Keine Wahlempfehlung am Abend des ersten Wahlgangs
Philippe Poutous Erklärung am Abend des ersten Wahlgangs war eigentlich ziemlich klar:
Das Ergebnis von Le Pen und die politische Krise zeigen auf, dass es dringend nötig ist, unsere Angelegenheiten selbst in die Hand zu nehmen und zu mobilisieren. Noch weniger als im Jahr 2002 bedeuten die nächsten Tage keine „republikanische Front“, sondern eine breite Mobilisierung gegen die Nationale Front (FN) und die liberale Politik – besonders die Mobilisierung der Jugend ist unabdingbar. Wir müssen in den Betrieben und den Vierteln kämpfen, ohne die Ergebnisse des zweiten Wahlgangs abzuwarten. Und darüber hinaus: Macron ist kein Schutz gegen die Front National, um diese Gefahr dauerhaft zurückdrängen zu können. Es gibt keine andere Lösung, als gegen die extreme Recht auf die Straße zu gehen, aber auch gegen all diejenigen, die wie Macron die antisozialen Maßnahmen durchsetzen wollen.
Diese unabhängige Position gegenüber den Kandidat*innen des zweiten Wahlgangs ist anschließend durch mehrere Stellungnahmen Poutous in den Medien wiederholt worden.
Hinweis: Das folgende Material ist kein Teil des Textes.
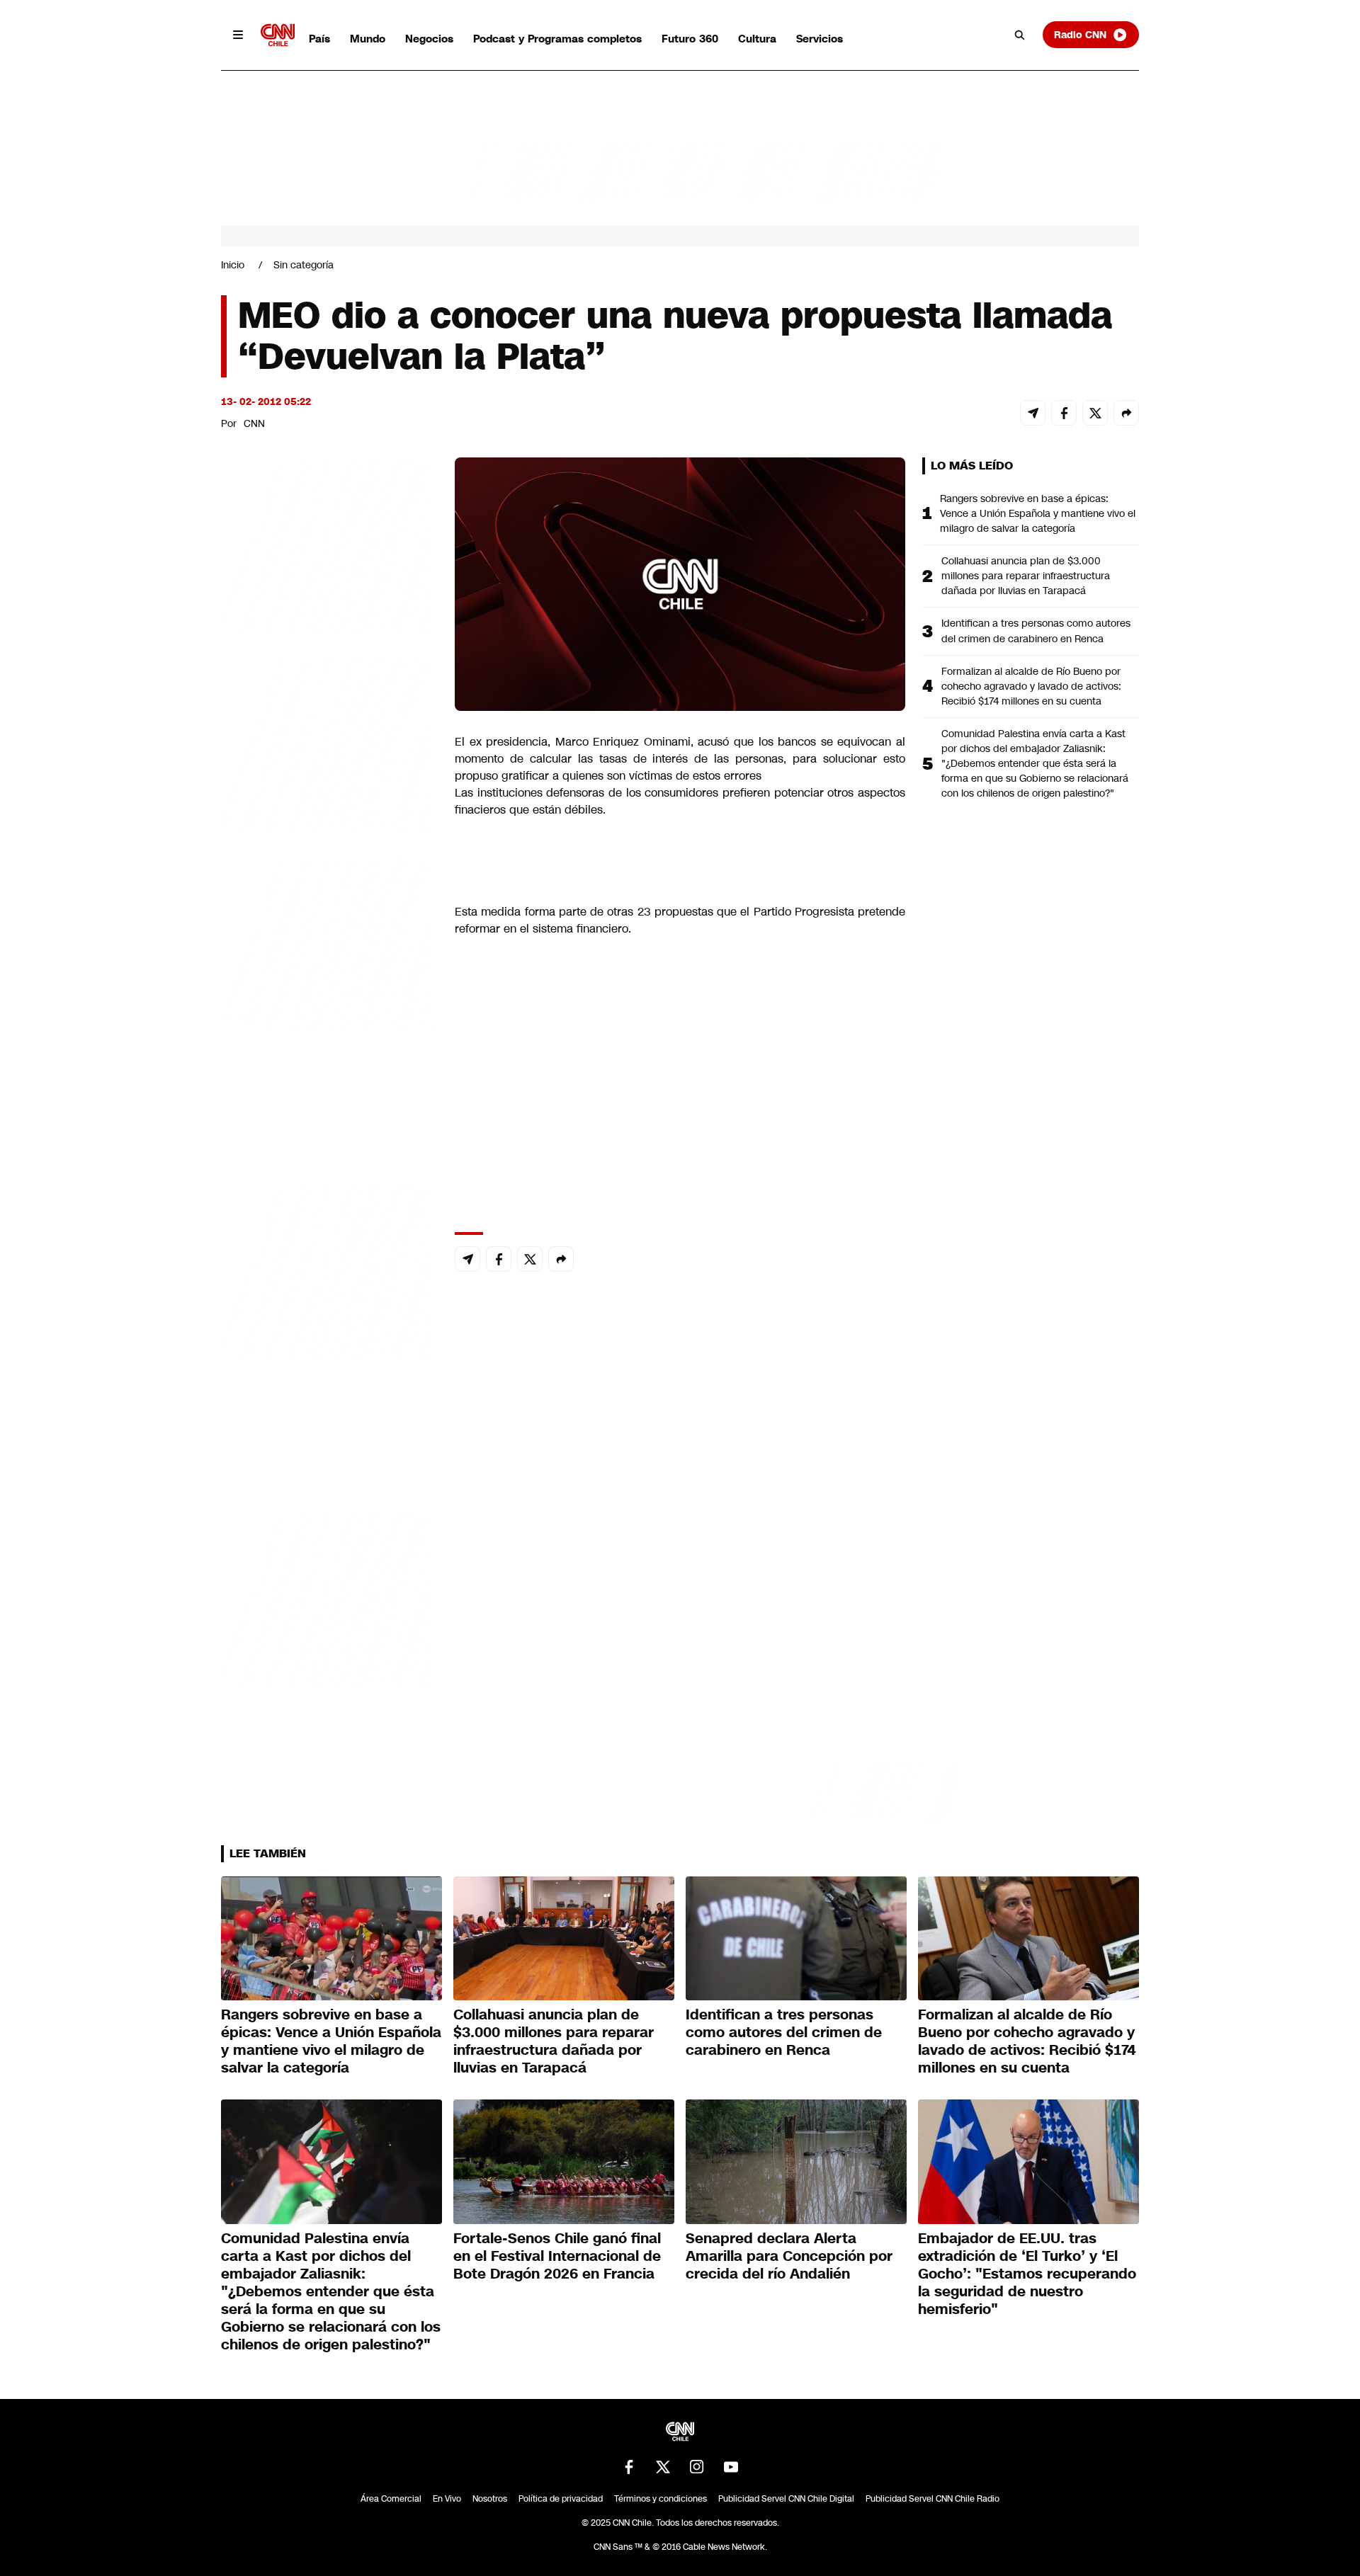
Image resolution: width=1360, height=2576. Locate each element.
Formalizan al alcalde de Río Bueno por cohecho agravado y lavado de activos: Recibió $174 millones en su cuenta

Dann wird es ein bisschen weniger klar…
In den beiden Wochen danach konnte eine Entwicklung hin zu einer Positionierung beobachtet werden, die sich, ohne sich offen für Macron auszusprechen, fast ausschließlich auf die Gefahr durch die Front National beschränkte. So wurde beispielsweise das Spruchband der NPA für die 1.-Mai-Demonstrationen, womit auch zum Treffpunkt der NPA für die Demonstration in Paris eingeladen wurde, mit der ursprünglichen Losung „Gegen die FN und die liberale Politik – rüsten wir uns zum Gegenschlag“ noch einmal geändert in: „Ihre Fortschritte gründen auf unseren Rückschritten – lasst uns gegen die extreme Rechte kämpfen“.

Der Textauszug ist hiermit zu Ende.